━━ Supplied data ━━

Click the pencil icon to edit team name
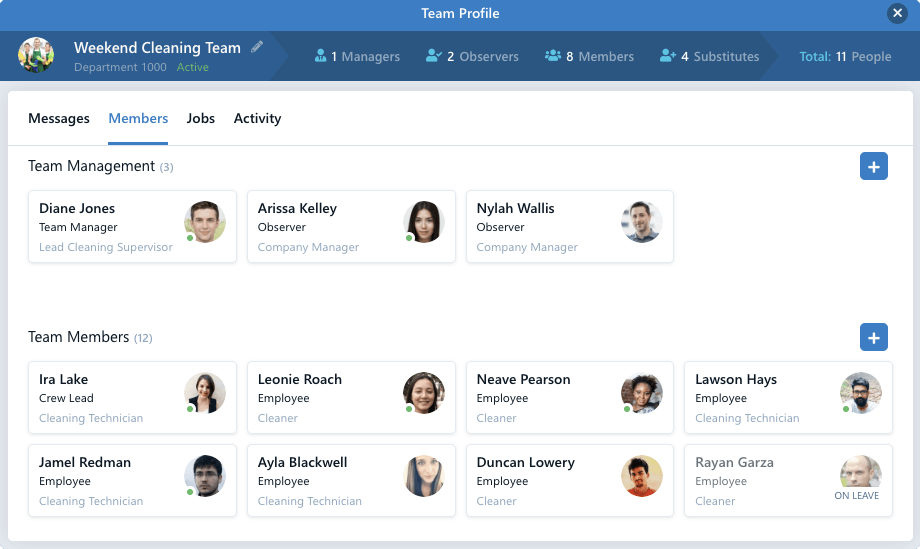pyautogui.click(x=258, y=47)
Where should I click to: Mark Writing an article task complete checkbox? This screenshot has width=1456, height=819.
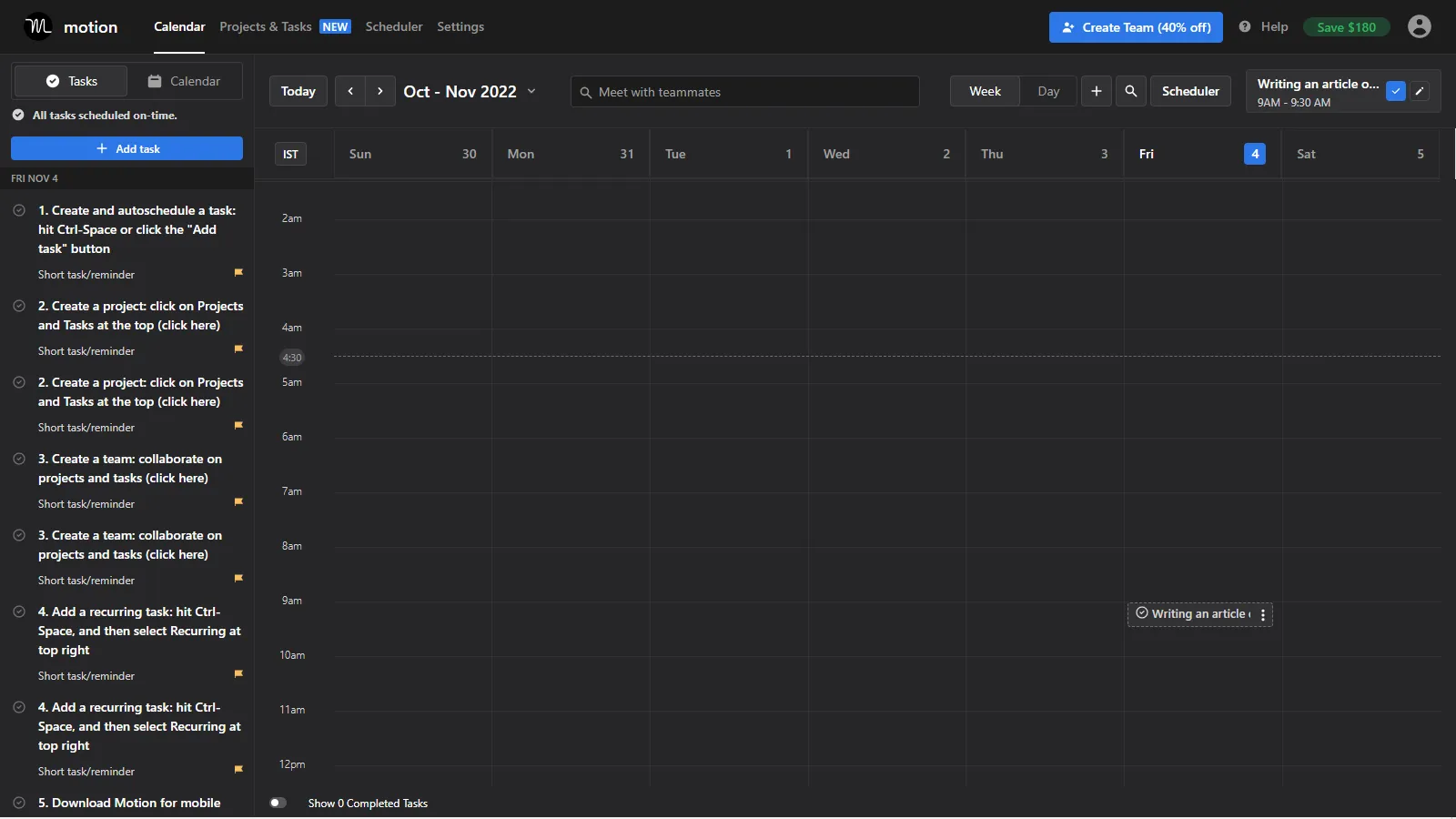[1395, 91]
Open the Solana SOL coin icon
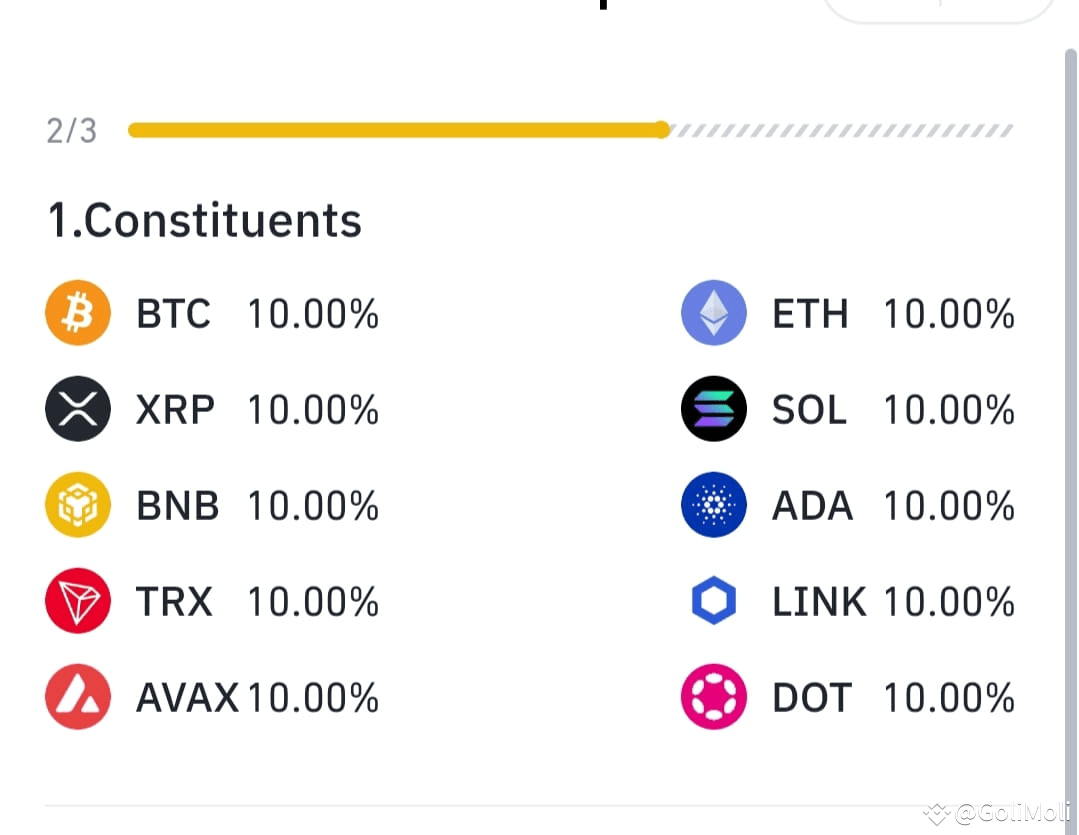This screenshot has height=835, width=1079. point(713,409)
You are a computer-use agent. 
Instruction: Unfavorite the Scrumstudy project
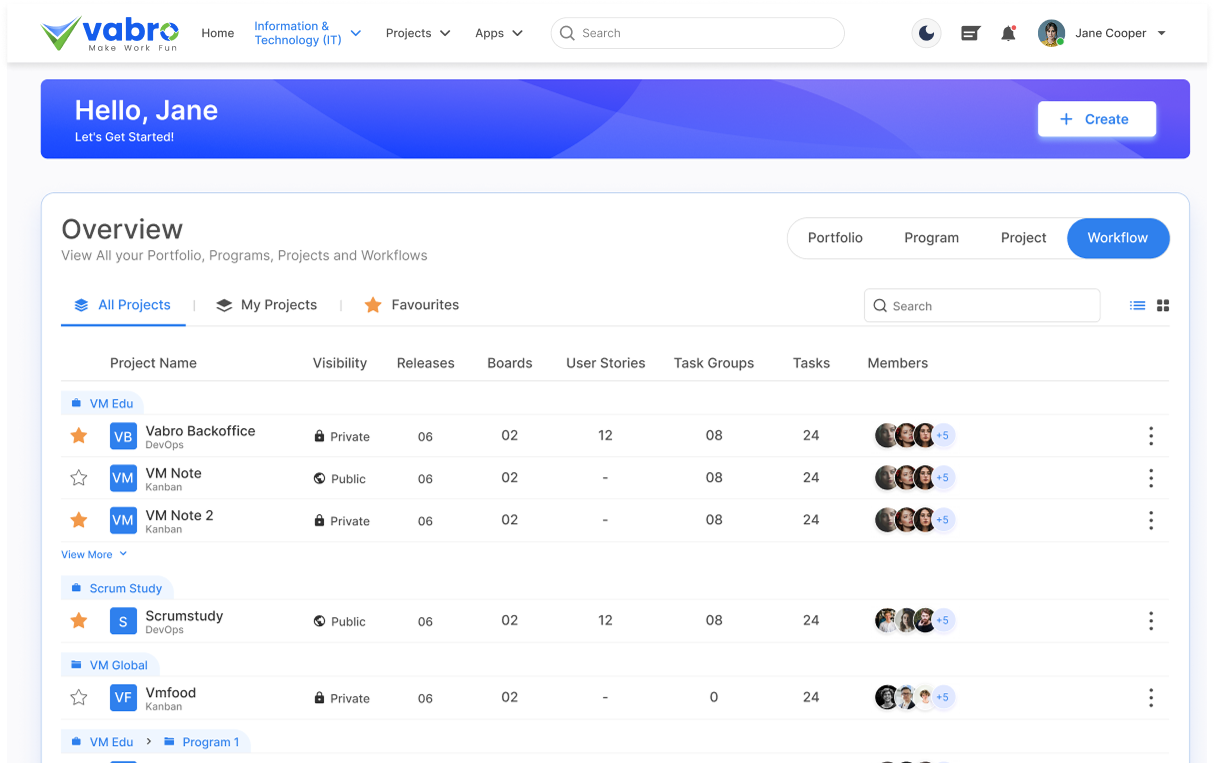pyautogui.click(x=78, y=620)
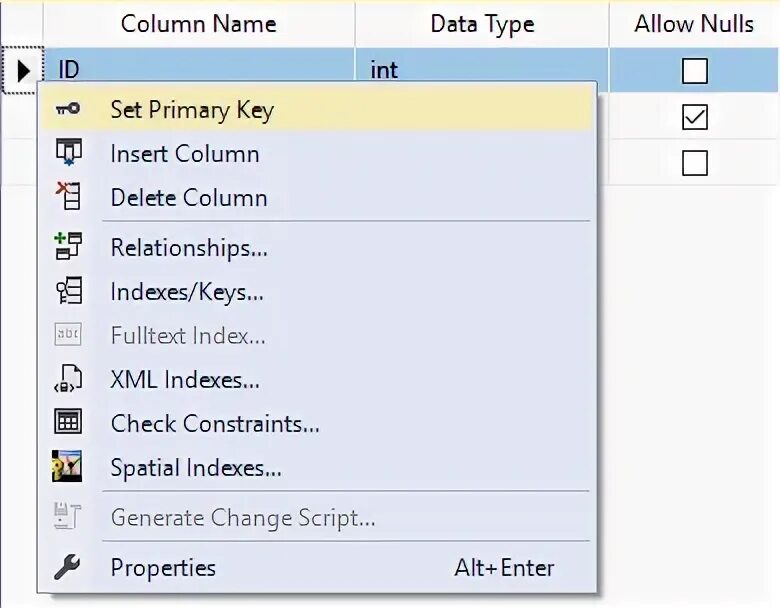Click the row selector arrow for ID
Viewport: 780px width, 608px height.
click(x=22, y=71)

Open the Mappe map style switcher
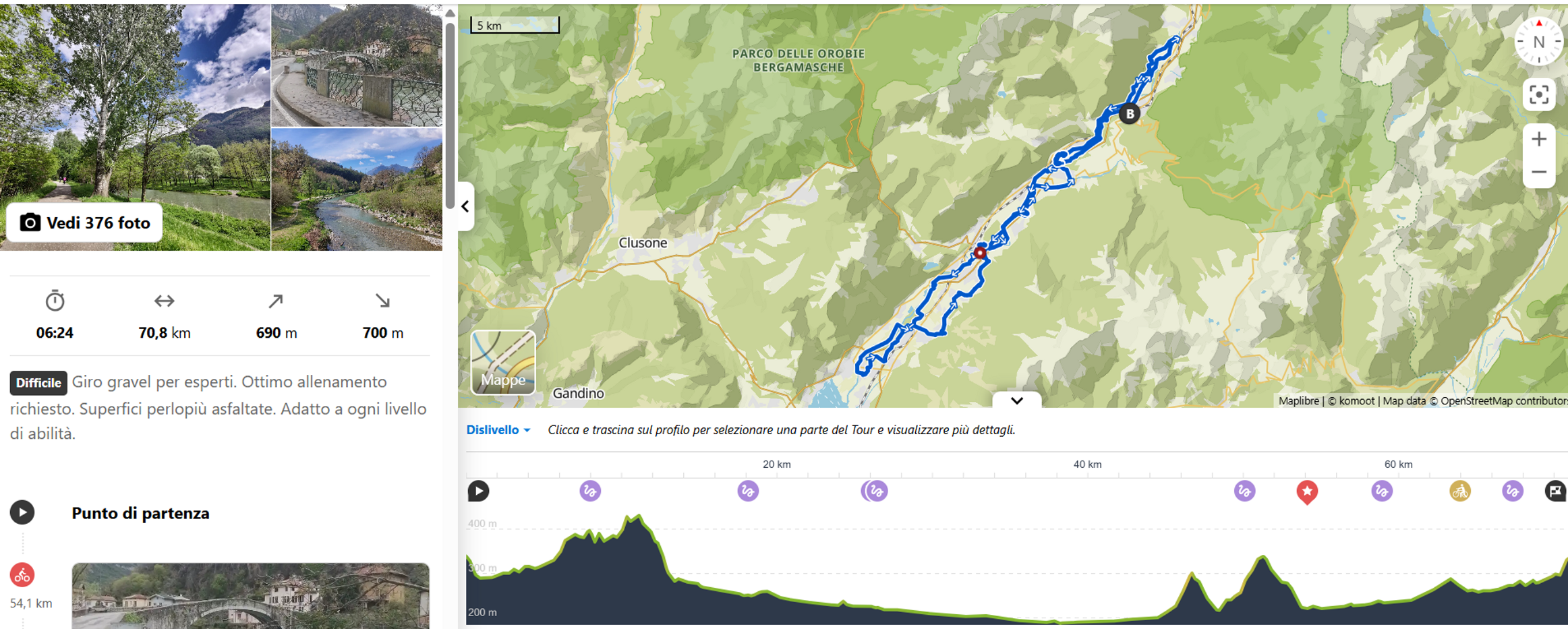coord(503,363)
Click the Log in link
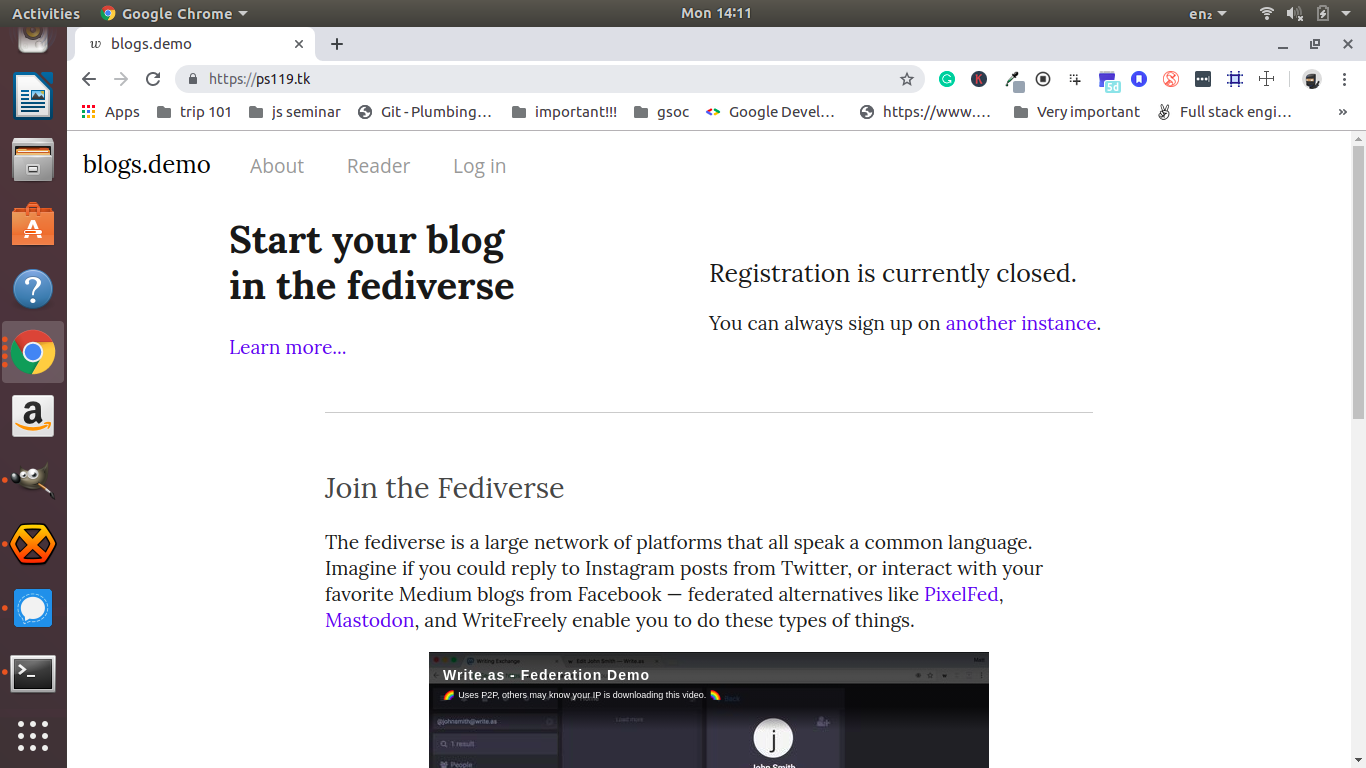 pyautogui.click(x=479, y=166)
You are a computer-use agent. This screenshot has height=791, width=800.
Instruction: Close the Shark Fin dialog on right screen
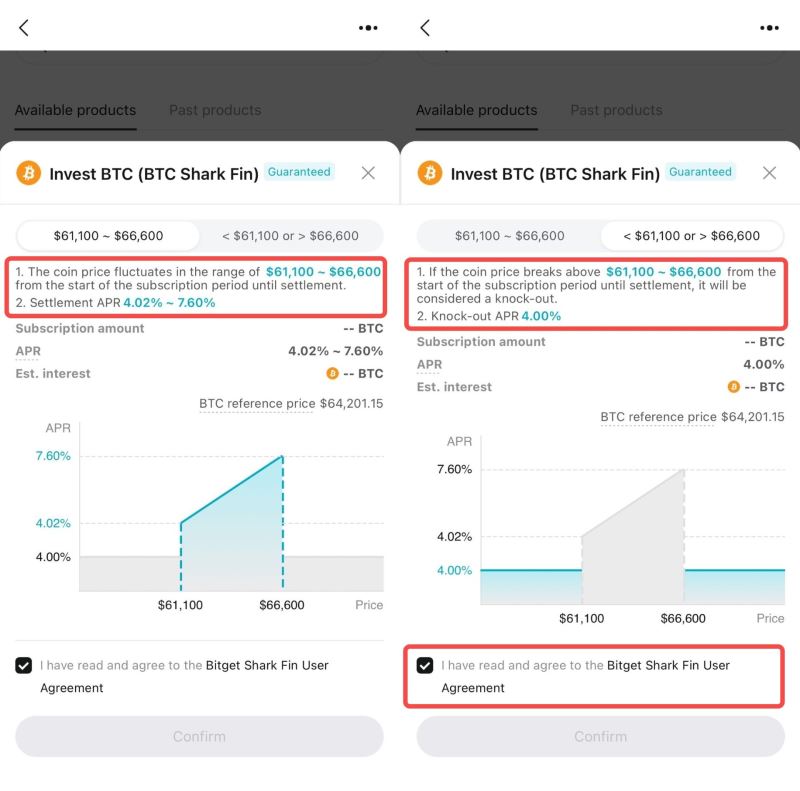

━━━

What is expected:
Set every record down again verbatim, without pictures.

Task solution:
Click the pencil icon to edit team name
pyautogui.click(x=258, y=47)
Where should I click to: Mark Writing an article task complete checkbox? This screenshot has width=1456, height=819.
[1395, 91]
Open the Solana SOL coin icon
This screenshot has height=835, width=1079. point(713,409)
You are a computer-use agent. 
Instruction: Unfavorite the Scrumstudy project
pyautogui.click(x=78, y=620)
Click the row selector arrow for ID
Viewport: 780px width, 608px height.
click(x=22, y=71)

Open the Mappe map style switcher
coord(503,363)
Click the Log in link
 pyautogui.click(x=479, y=166)
You are a computer-use agent. This screenshot has height=791, width=800.
Instruction: Close the Shark Fin dialog on right screen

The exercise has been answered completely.